-- Start EXERCISE MATERIALS --
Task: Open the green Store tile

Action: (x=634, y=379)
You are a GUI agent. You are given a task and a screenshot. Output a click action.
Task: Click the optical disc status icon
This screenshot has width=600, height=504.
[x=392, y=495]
-- End EXERCISE MATERIALS --
**TASK REQUIREMENTS**: Output the records as a Markdown table with the columns Row and Line, numbering each nonblank line in order and skipping the blank lines.

**THE RESPONSE**:
| Row | Line |
|---|---|
| 1 | Task: Open the green Store tile |
| 2 | Action: (x=634, y=379) |
| 3 | You are a GUI agent. You are given a task and a screenshot. Output a click action. |
| 4 | Task: Click the optical disc status icon |
| 5 | This screenshot has width=600, height=504. |
| 6 | [x=392, y=495] |